Data entries:
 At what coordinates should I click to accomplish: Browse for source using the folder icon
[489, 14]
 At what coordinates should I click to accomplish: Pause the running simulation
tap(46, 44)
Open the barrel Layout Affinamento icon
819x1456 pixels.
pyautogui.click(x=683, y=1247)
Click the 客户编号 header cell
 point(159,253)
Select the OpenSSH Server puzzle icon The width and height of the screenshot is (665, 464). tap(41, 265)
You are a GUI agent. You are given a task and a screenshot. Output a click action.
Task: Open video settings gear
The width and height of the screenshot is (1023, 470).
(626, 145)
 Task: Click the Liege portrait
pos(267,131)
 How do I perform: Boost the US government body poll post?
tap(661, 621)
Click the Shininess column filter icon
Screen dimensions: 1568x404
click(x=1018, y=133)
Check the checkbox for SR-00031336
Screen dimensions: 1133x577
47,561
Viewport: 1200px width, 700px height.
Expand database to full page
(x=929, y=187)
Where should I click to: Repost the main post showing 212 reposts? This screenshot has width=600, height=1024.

● **TASK ITEM**:
Retype the lines from the one containing "Viewport: 1200px width, 700px height." to the last line above. Change nothing and include no others.

● **SOLUTION TO THIS EXERCISE**:
Viewport: 1200px width, 700px height.
Expand database to full page
(x=929, y=187)
Where should I click to: Repost the main post showing 212 reposts? This screenshot has width=600, height=1024.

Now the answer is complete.